Specific collagen XVIII isoforms promote adipose tissue accrual via mechanisms determining adipocyte number and affect fat deposition.

ABSTRACT

Collagen XVIII is an evolutionary conserved ubiquitously expressed basement membrane proteoglycan produced in three isoforms via two promoters (P). Here, we assess the function of the N-terminal, domain of unknown function/frizzled-like sequences unique to medium/long collagen XVIII by creating P-specific null mice. P2-null mice, which only produce short collagen XVIII, developed reduced bulk-adiposity, hepatic steatosis, and hypertriglyceridemia. These abnormalities did not develop in P1-null mice, which produce medium/long collagen XVIII. White adipose tissue samples from P2-null mice contain larger reserves of a cell population enriched in early adipocyte progenitors; however, their embryonic fibroblasts had ∼ 50% lower adipocyte differentiation potential.

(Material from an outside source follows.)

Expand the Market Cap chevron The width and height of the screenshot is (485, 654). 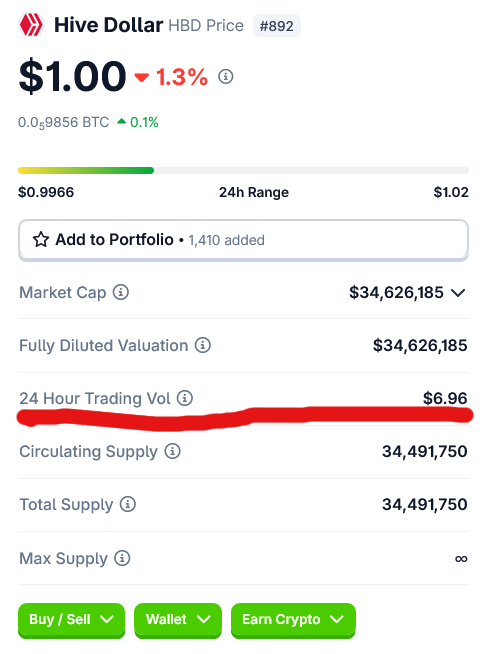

Differentiating 3T3-L1 fibroblasts into mature adipocytes produced striking increases in P2 gene-products and dramatic falls in P1-transcribed mRNA, whereas Wnt3a-induced dedifferentiation of mature adipocytes produced reciprocal changes in P1 and P2 transcript levels. P2-derived gene-products containing frizzled-like sequences bound the potent adipogenic inhibitor, Wnt10b, in vitro. Previously, we have shown that these same sequences bind Wnt3a, inhibiting Wnt3a-mediated signaling. P2-transcript levels in visceral fat were positively correlated with serum free fatty acid levels, suggesting that collagen α1 (XVIII) expression contributes to regulation of adipose tissue metabolism in visceral obesity. Medium/long collagen XVIII is deposited in the Space of Disse, and interaction between hepatic apolipoprotein E and this proteoglycan is lost in P2-null mice. These results describe a previously unidentified extracellular matrix-directed mechanism contributing to the control of the multistep adipogenic program that determines the number of precursors committing to adipocyte differentiation, the maintenance of the differentiated state, and the physiological consequences of its impairment on ectopic fat deposition.